Your answer should repeat every record verbatim.

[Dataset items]
>>
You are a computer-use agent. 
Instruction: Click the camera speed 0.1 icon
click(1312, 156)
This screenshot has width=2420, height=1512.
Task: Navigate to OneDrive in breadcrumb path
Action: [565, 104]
<<
Result
You are a computer-use agent. 
Instruction: Click the camera speed 0.1 icon
click(1312, 156)
This screenshot has width=2420, height=1512.
Task: Navigate to OneDrive in breadcrumb path
Action: [565, 104]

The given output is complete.